Ну и вот. Апрель, первые дни голодовки. Довольно тяжело физически, плюс сверху дали команду меня прессовать, чтобы я голодовку прекратил. Зэкам в отряде запретили со мной разговаривать. Разговаривают со мной только дневальные-активисты, и разговор этот заключается в том, что они орут на меня, оскорбляя и угрожая, а я ору на них в ответ, пытаясь превзойти их в оскорблениях и угрозах. Как хорошо, что я много на митингах выступал, теперь орать минут 40 подряд для меня вообще не проблема.
Чтение моей единственной книги — Библии — такое же единственное доступное времяпрепровождение, а заучивание Нагорной проповеди — единственное развлечение. Довольно мрачное в контексте происходящего. Желающих из отряда — я тоже поднимаю руку — ведут в нашу церковь. «Активисты», ходящие за мной по пятам буквально на расстоянии вытянутой руки (напишу ещё об этом, реально классный метод психологического давления), тоже сразу тянут руки, им тоже срочно захотелось в церковь. Но тут наплевать, в храме всё равно все рядом стоят. Пусть стоят.

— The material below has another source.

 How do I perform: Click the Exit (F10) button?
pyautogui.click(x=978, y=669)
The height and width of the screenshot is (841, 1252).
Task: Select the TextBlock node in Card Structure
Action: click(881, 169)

Приходим, там два зэка. Они и службу служат, и убирают. Закреплены за церковью, в общем. Один постарше, очень важный и даже надменный немного — ну, с церковнослужителями это нередко бывает. Второй молодой и приятный, но на его лице что-то такое, что сразу думаешь: ну этот точно грохнул кого-то, а сейчас грехи замаливает.
Я из вежливости что-то спрашиваю у них, они отвечают, но крайне сухо. Очевидно, запрет на разговоры со мной доведён и до них. Ну ладно.
Начинается служба. Мы — пришедшие зэки — стоим в носках. Зэки-попы — в тапочках и рясах. Рядом стоит мент с видеорегистратором и снимает всё это. Я всё не могу настроиться ни на службу, ни на внутреннюю молитву тем более. Одновременно отвлекают и мрачные мысли о том, как разруливать это всё, и комичность ситуации. Босые зэки, видеорегистратор, да ещё мои «активисты» на каждое «Господи, помилуй» (а их много!) крестятся и кланяются так неистово, как будто завтра вместо утренней поверки у нас будет Страшный суд.
И в какой-то момент пожилой зэк-поп говорит: «Почитаем Писание, братья», — молодой берёт лежащую перед ним книгу с кучей закладок, открывает на одной из них и монотонно, как это всегда происходит в церкви, начинает: «Глава пятая. И увидев народ, он взошёл на гору, и когда сел, приступили к нему ученики его».
Блин. Я сначала чуть не упал, а потом неимоверными усилиями сдерживал слёзы, чтобы они каплями шли, а не ручьями.
Уходил из церкви совершенно потрясённый и окрылённый. И есть расхотелось.
В общем, понятно, что знак так себе. Вы подумайте, в христианской церкви зачитали Нагорную проповедь! Вау, такое редко бывает. Всё это я понимаю и понимал, когда шёл обратно в барак. Но всё равно круто же! Нужное время, нужное место. Да, мозг лихорадочно искал что-то, чтобы ободрить сознание своего носителя, выдав это за знак. Но сработало!
Главзнак № 2 тоже связан с религией (чувствую, что вслед за «Вообще я не суеверный» придётся писать дисклеймер «Вообще я не свихнулся на теме религии»).
Уже 18-й или 19-й день голодовки. Я хожу, хотя правильнее сказать — плетусь по продолу, длинному прямому участку барака, вдоль которого стоят двухэтажные железные кровати. Ходить мне не очень хочется. Но знакомый врач — по счастливой случайности один наш сторонник, связавшийся со мной в инстаграме и предложивший научить меня кататься на доске за катером, оказался врачом со своей клиникой лечебного голодания — написал мне, что я должен заставлять себя двигаться. Поэтому утром и вечером я делаю что-то вроде гимнастики, не обращая внимания на «активистов», которые упражняются в юморе. Мы по-прежнему орём друг на друга матом, это всё ещё часть ежедневной рутины, но я уже не так бодр, как раньше, и стараюсь экономить энергию.
Ну и хожу в течение дня.
Иду вдоль кроватей и металлических табуреток, стоящих возле них. Это самый неудобный вид мебели на свете, но другого нет. Если ты хочешь почитать или просто тупо посидеть — вот тебе табуретка. Садиться на кровать строго запрещено.
На табуретке у своей шконки сидит Никитин. Он самый любопытный мне зэк. Был. Сейчас мне уже не до него, но я помню, что Никитин загадочный.